### [TAREA A]
Enumera todos los nombres de lugares geográficos que aparecen en el fragmento sobre la flota alemana de Von Spee.

### [FRAGMENTO DE TEXTO]

Nadie se opuso a la propuesta, por lo que se levantó la reunión. Al día siguiente, con muy buen tiempo, la flota alemana tomó mar abierto. Abandonó la Tierra del Fuego y cruzó el estrecho de Le Marie, entre el cabo San Diego y la isla de los Estados. No sabían —era imposible que pudieran saberlo—, que sus implacables enemigos no estaban tan lejos, y que un juego del destino haría que dos flotas, de las cuales una, la alemana, había hecho 16 000 millas, y otra, la británica, solo 8 000, iban a converger en el mismo punto, en un remoto lugar del planeta, con solo doce horas de diferencia.
A las 06.00 del día 8 con mar en calma y un intenso cielo azul, la flota alemana alcanzó su destino. Desde el puente, Von Spee, contempló el horizonte. Todo marchaba bien. Había una ligera brisa del noroeste que rizaba el mar, y levantaba un suave oleaje mientras se veía perfectamente que el Gneisenau y el Nürnberg se dirigían a su objetivo.
Cuando se llega desde el Sur, las colinas de Isla Soledad no dejan ver Port Stanley hasta que se alcanza la bocana del puerto, pero bien pronto, al llegar a la vista del faro, el Gneisenau pudo apreciar que había más humo de lo que parecía lógico, pues podía verse con claridad que las negras columnas subían y quedaban detenidas en el aire de la mañana.
Una primera emisión de radio de los dos buques de vanguardia pareció confirmar a la flota la idea de que los británicos estaban intentando destruir las reservas de carbón al ver aproximarse a sus enemigos, pero pronto el Gneisenau se retractó. Comunicó que veía dos buques, cuatro después, seis más tarde. Aún así, su capitán indicó que parecían más débiles, lo que permitiría romper contacto sin problemas tras el ataque.
De pronto sonó un trueno, y tras un silbido, un proyectil de artillería marcó una traza de luz en el aire. Eran las 09.25 y el viejo acorazado británico HMS Canopus acababa de abrir fuego. A los alemanes tampoco les pareció alarmante.
Von Spee dudó un momento. Parecía evidente que había una fuerza naval británica en el puerto ¿pero de qué tamaño? ¿Cuál era su poder real? Tal vez debido a la corriente, tanto el Gneisenau, como el Nürnberg habían tardado más de una hora sobre el horario previsto lo que había provocado, ya en principio, que no se pudiera sorprender a los británicos antes del amanecer. Una gravísima equivocación producida por un exceso de confianza injustificable. Fue la primera de la mañana, tampoco sería la última.

### [MATERIALES PROPORCIONADOS]
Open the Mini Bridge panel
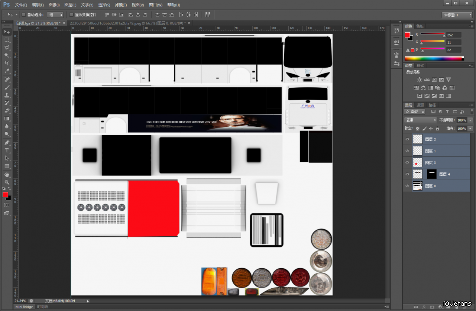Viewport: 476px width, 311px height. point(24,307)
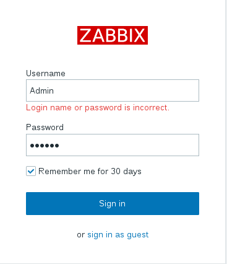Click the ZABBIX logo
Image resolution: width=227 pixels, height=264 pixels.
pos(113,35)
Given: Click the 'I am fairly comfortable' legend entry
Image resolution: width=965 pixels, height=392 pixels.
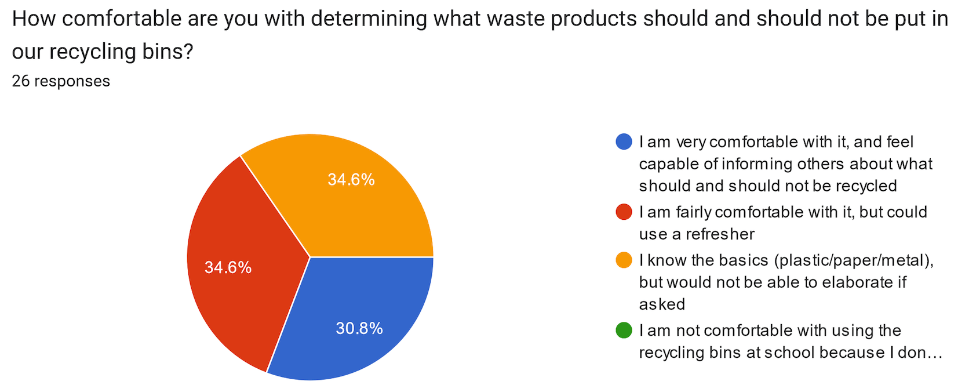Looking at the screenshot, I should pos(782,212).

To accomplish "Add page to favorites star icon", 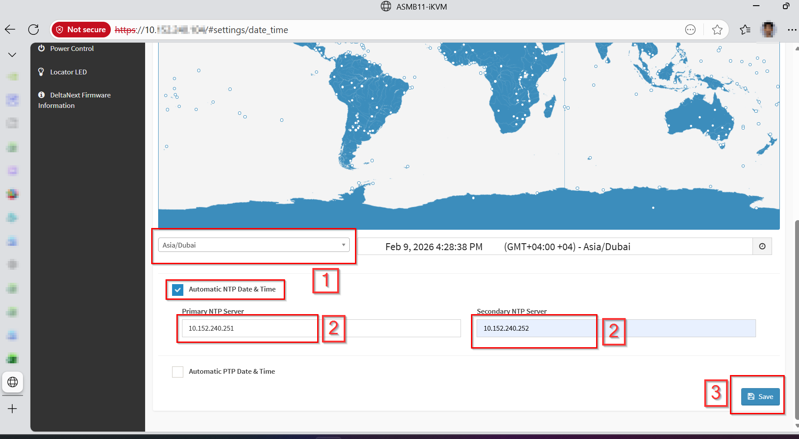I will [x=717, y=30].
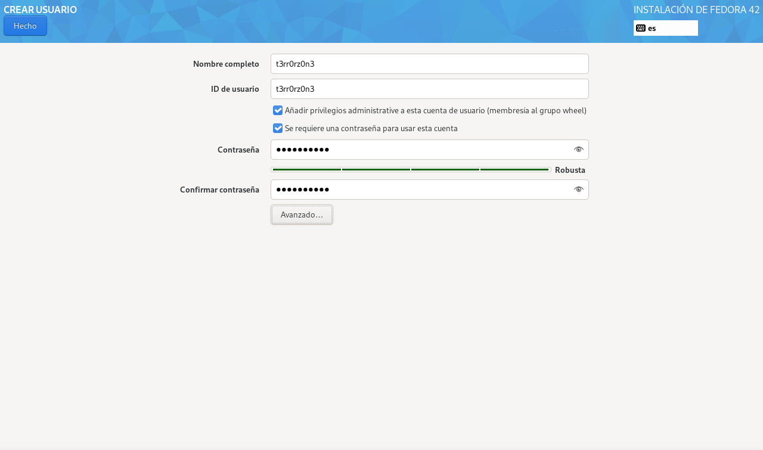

### [TAREA B]
Indica cuántas líneas del listado contienen la cadena "pixels". Responde solo con el número.

### [RESPUESTA FINAL A]
Tierra del Fuego, estrecho de Le Marie, cabo San Diego, isla de los Estados, Isla Soledad, Port Stanley

### [RESPUESTA FINAL B]
2